22.07.2015 12:00 / Vedomosti

Major transactions involve assets or obligations which are greater in value than 25–50% of the Company&s existing assets, and must be unanimously approved by the Board or a majority shareholder meeting vote. If the transaction is worth over 50% of the Company&s assets, it has to be approved by 3/4 of voting shares. This spring, the Ministry for Economic Development drafted a bill to abolish control over transactions worth less than 50% of assets.

Minority shareholders panicked, and the Ministry backed down: the revised bill imposes the new rules on non-public companies only. Public company shareholders need not worry, almost nothing has changed for them.

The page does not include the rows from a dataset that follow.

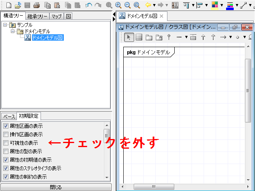The height and width of the screenshot is (191, 255).
Task: Click the Zoom In magnifier icon
Action: pos(118,5)

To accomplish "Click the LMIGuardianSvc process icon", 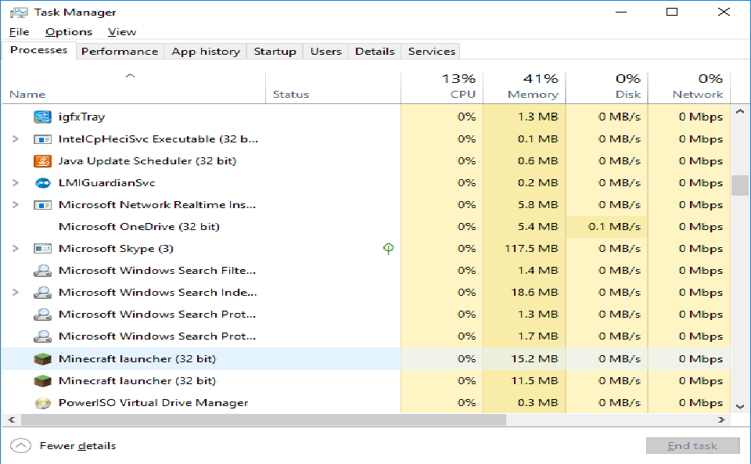I will (42, 183).
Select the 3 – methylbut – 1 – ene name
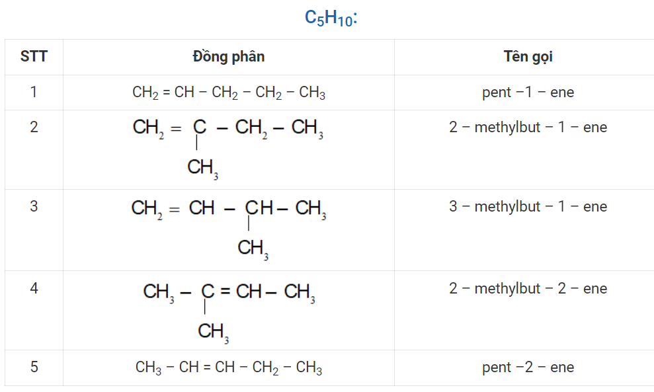This screenshot has width=654, height=392. point(528,206)
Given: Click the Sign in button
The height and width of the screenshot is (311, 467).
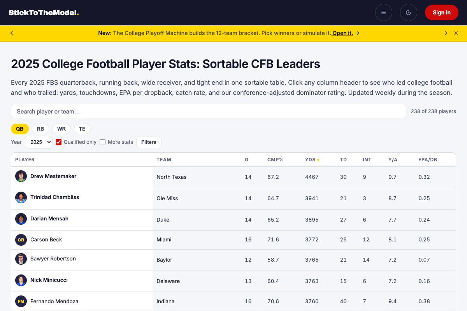Looking at the screenshot, I should [x=442, y=12].
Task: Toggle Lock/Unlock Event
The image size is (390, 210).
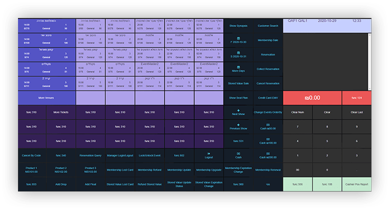Action: coord(150,156)
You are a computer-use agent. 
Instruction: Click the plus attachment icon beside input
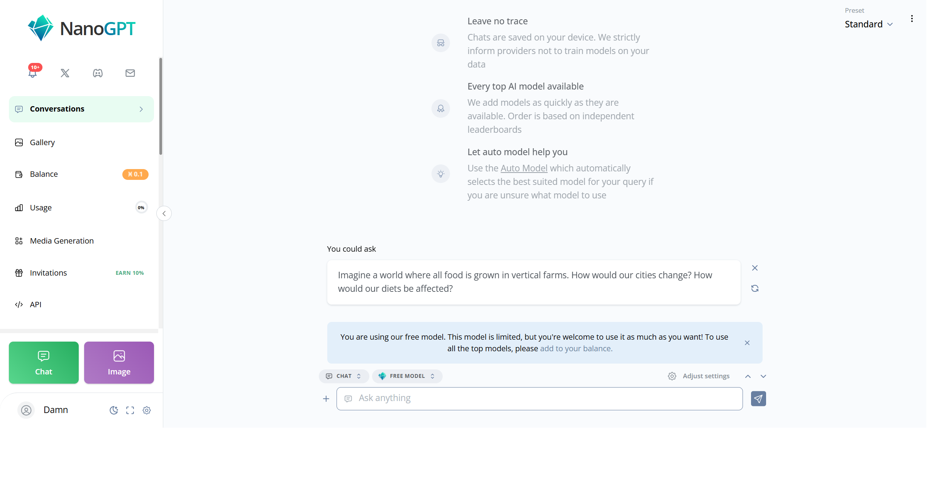[326, 399]
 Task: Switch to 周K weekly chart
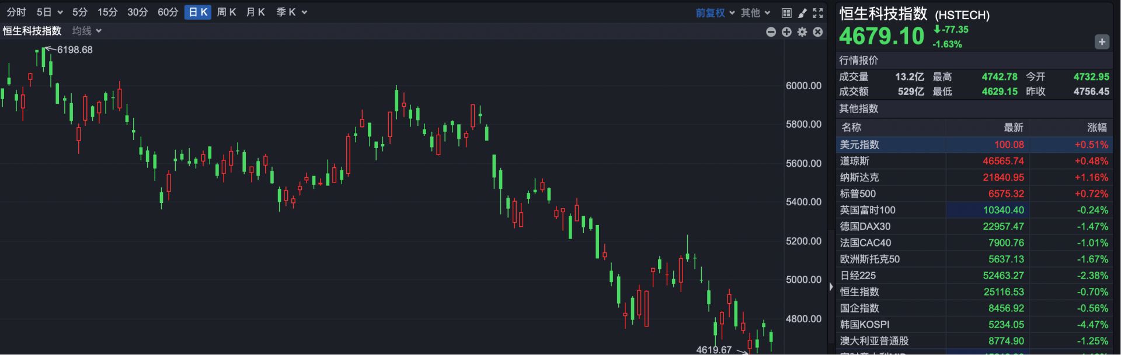pyautogui.click(x=226, y=12)
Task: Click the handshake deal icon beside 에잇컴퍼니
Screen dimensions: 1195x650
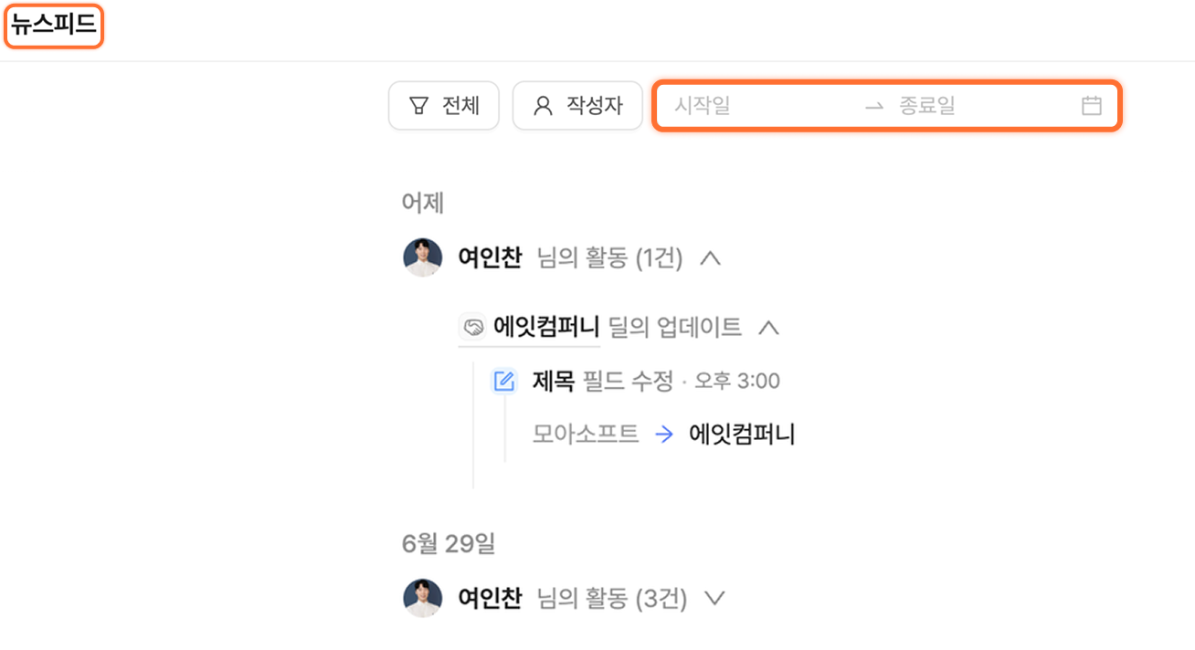Action: (x=473, y=327)
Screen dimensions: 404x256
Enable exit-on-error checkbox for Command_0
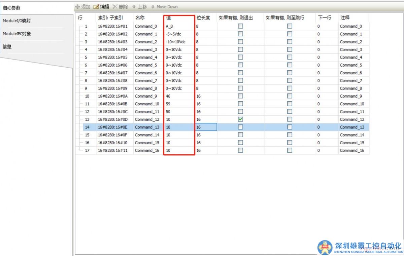pyautogui.click(x=240, y=26)
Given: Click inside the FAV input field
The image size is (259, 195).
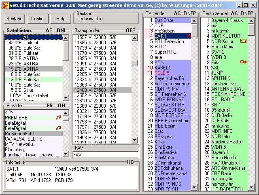Looking at the screenshot, I should [105, 154].
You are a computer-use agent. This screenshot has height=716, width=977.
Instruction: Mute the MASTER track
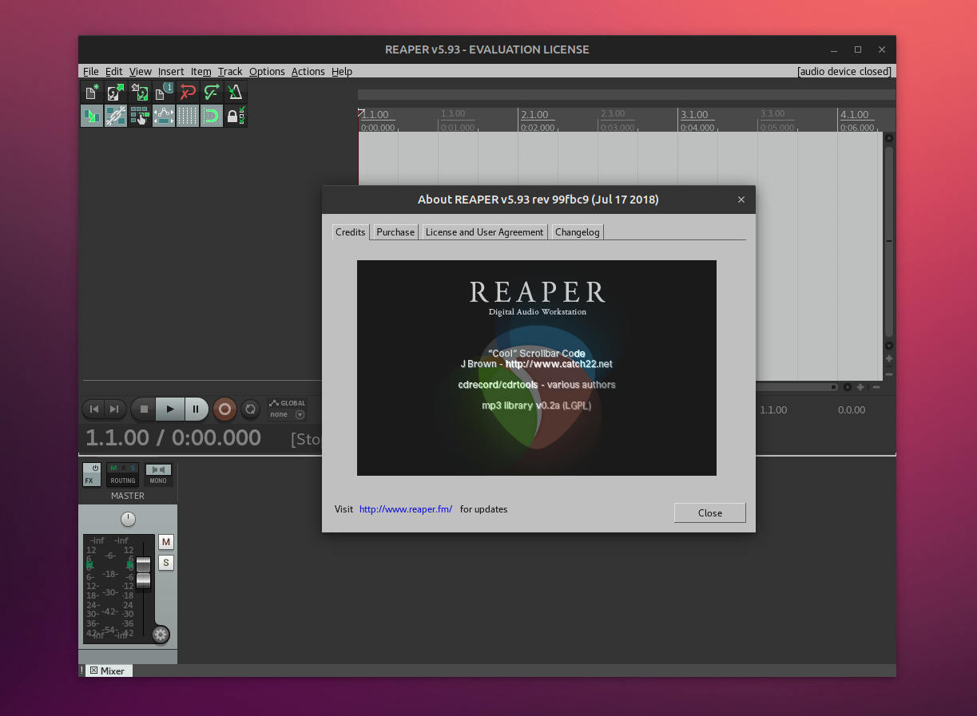[165, 541]
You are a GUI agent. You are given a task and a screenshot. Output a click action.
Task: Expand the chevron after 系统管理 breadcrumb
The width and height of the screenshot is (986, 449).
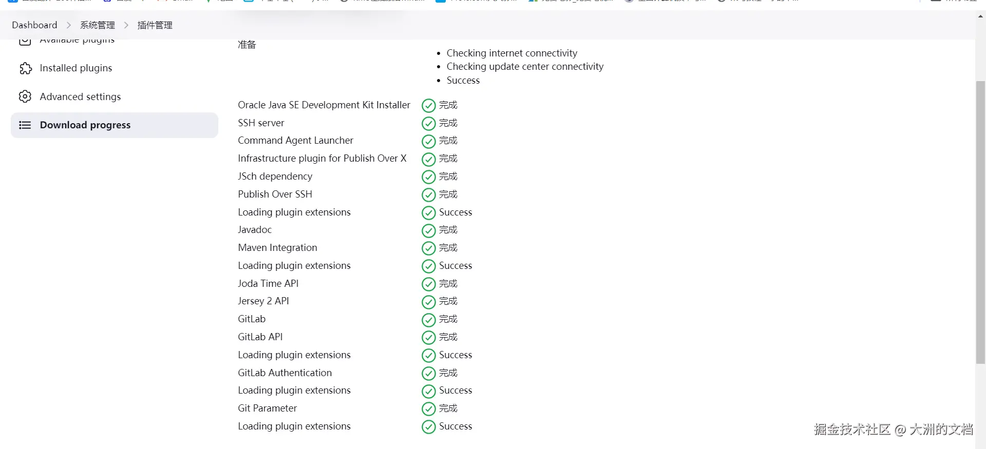click(126, 25)
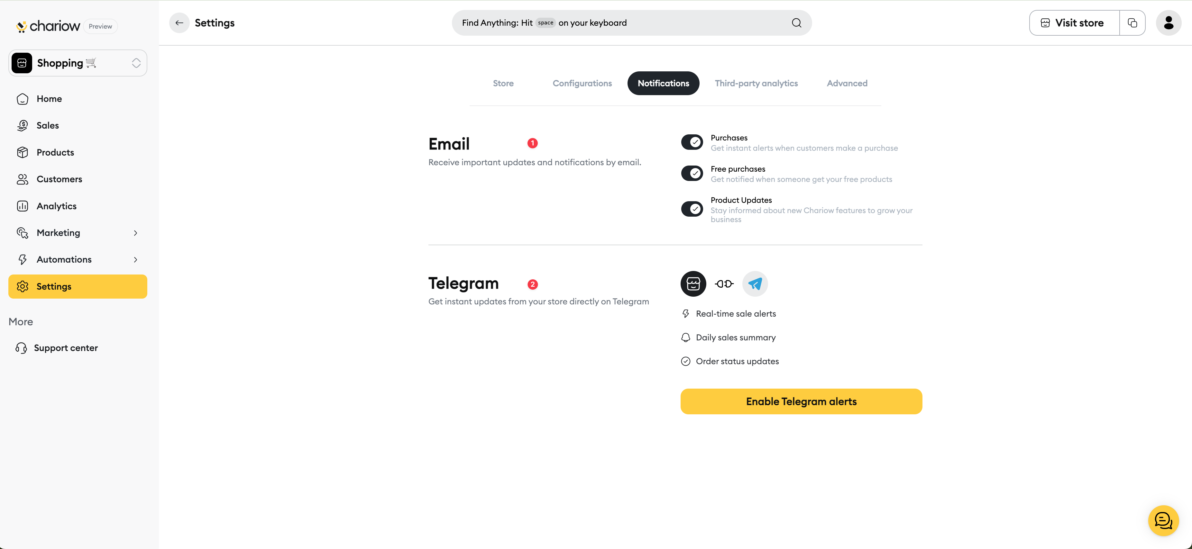Click the back arrow next to Settings
The height and width of the screenshot is (549, 1192).
(x=179, y=23)
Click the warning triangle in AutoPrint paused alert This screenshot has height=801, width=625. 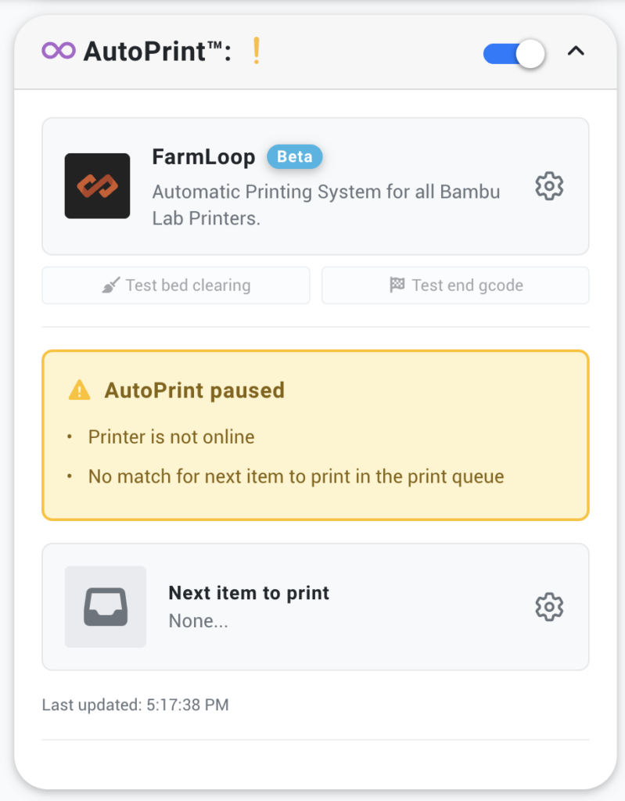point(78,389)
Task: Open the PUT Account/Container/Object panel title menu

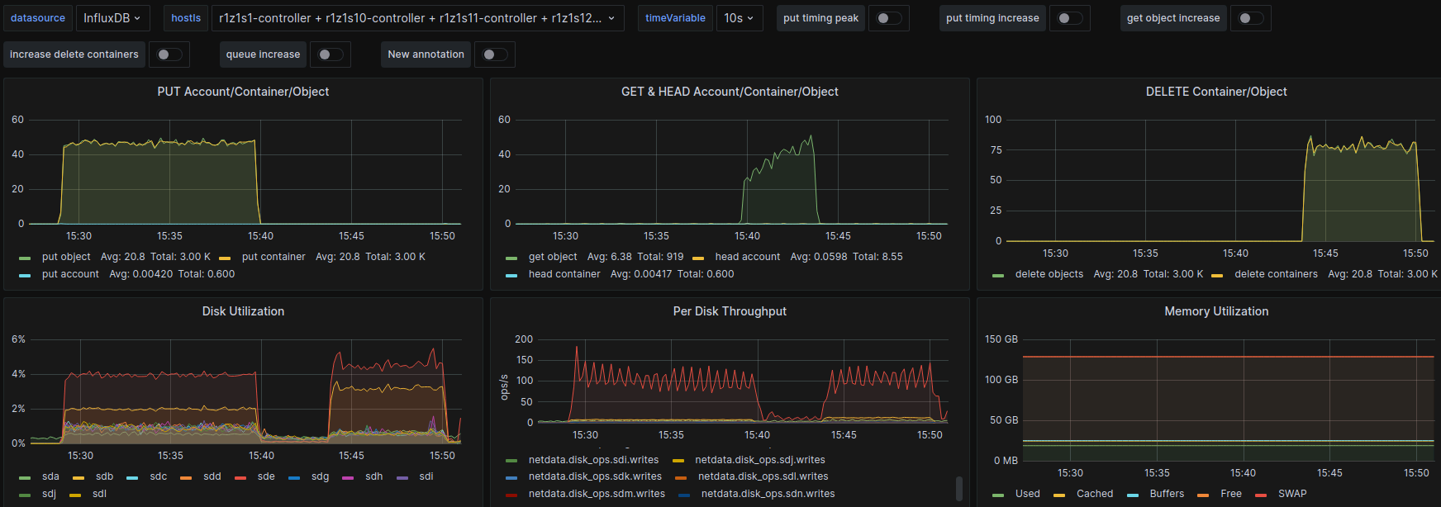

The Ministry for Economic Development declined comment. A source at the Ministry confirmed that the amended version exists: the bill is going through Government approvals. The draft was initially more radical, admits the source: major transactions are defined worldwide as leading to liquidation or reorganization, whereas in Russia major transaction approval is a form of control over top managers.

The Central Bank and MIFC Taskforce intervened, claims the source, arguing that the approval is not the whole point. The role of the Board versus management monopoly diminishes.

The CB opposed these amendments, confirms a CB source. Even a 25% transaction forms a considerable chunk of the company’s turnover, and could lead to sizeable damages or asset drain. The CB insists on preserving this institution as is – extra control over any major transaction. Non-public companies with small assets need a clearing of red tape anyway, says another official. As a rule, these companies have fewer minority shareholders as well.

Transactions worth 25–50% assets are not deemed major, yet they remain within the purview of the Board of Directors, enthuses Prosperity Capital’s Denis Spirin. Non-public company shareholders are put at a disadvantage if their Boards lose this functions, claims Spirin. Soon non-public company shareholders are to be granted access to major transactions approval process: new amendments to the Joint Stock Company Act enable shareholders to abolish or amend existing rules by unanimous vote. This option, however, does not make minority shareholders’ life easier in the long run, stresses Spirin: first their position will be weakened, then they will have to plead with the controlling stakeholder to bring back regulation that existed in the original law.

This flaw aside, minority shareholders even benefit from this law, beams Spirin. For instance, property valuation in case of alienation is based on both book value and purchase value, which is normally higher.

The Ministry of Justice insisted on raising the bar for major transactions: approvals required for a large scope of transactions put pressure on the company and threatens its cash flow stability. The bill has reached its goal without compromises, claims a Ministry source: the burden of over-regulation had to be lifted for small and medium enterprises, with tougher penalties for rule-breaking. The new draft does not require proof that a contested major transaction is a loss-maker – the old version stated the same. Transactions requiring approval still equal those that lead to liquidation or reorganization.

Major joint-stock companies with adequate management and control should have been excluded says Herbert Smith Freehills lawyer Margarita Slavina: constant approvals are redundant. Russia has a higher risk of transactions contested due to shareholder-management agreements, a surprise for foreign companies, points out a major bank lawyer: a very Russia-specific invention.

There is no burden of approval – stats show the opposite, and these transactions are hard to contest, concludes Spirin.